The W. M. Keck Observatory is run by the California Association for Research in Astronomy (CARA), a nonprofit scientific partnership among Caltech, the University of California, and NASA.
The Gemini Observatory is an international collaboration that has built two identical 8-meter telescopes. The Frederick C. Gillett Gemini Telescope is located on Mauna Kea, in Hawai'i (Gemini North) and the Gemini South telescope is on Cerro Pachon in central Chile. Together, the telescopes provide full coverage of both hemispheres of the sky. Both telescopes incorporate new technologies that allow large, relatively thin mirrors under active control to collect and focus both optical and infrared radiation from space.
The Gemini Observatory provides the astronomical communities in each partner country with state-of- the-art astronomical facilities that allocate observing time in proportion to each country's contribution. In addition to financial support, each country also contributes significant scientific and technical resources.
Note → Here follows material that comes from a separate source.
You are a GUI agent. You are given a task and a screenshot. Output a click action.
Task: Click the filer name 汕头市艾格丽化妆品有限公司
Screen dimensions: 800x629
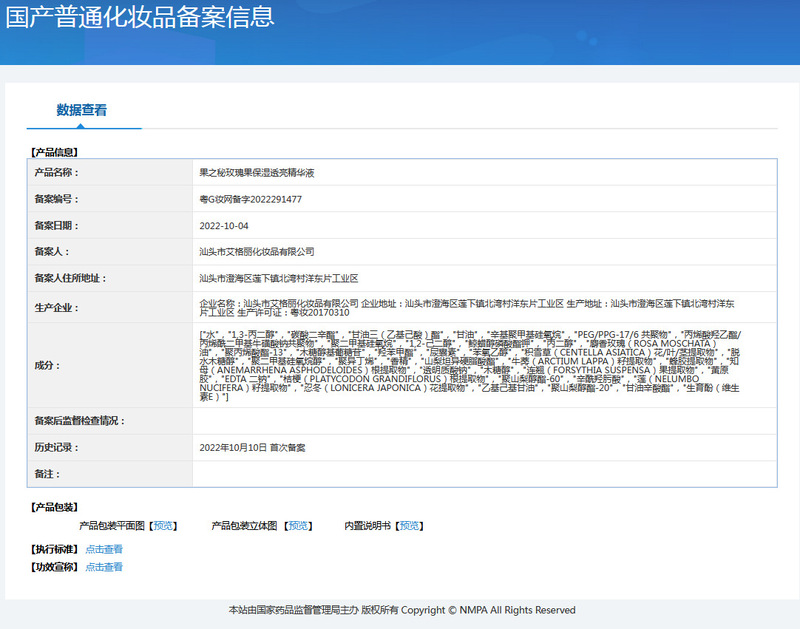tap(257, 252)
The national research agencies that form the Gemini partnership include: the US National Science Foundation (NSF), the UK Particle Physics and Astronomy Research Council (PPARC), the Canadian National Research Council (NRC), the Chilean Comision Nacional de Investigacion Cientifica y Tecnologica (CONICYT), the Australian Research Council (ARC), the Argentinean Consejo Nacional de Investigaciones Científicas y Tecnicas (CONICET) and the Brazilian Conselho Nacional de Desenvolvimento Científico e Tecnologico (CNPq).
The Observatory is managed by the Association of Universities for Research in Astronomy, Inc. (AURA) under a cooperative agreement with the NSF. The NSF also serves as the executive agency for the international partnership.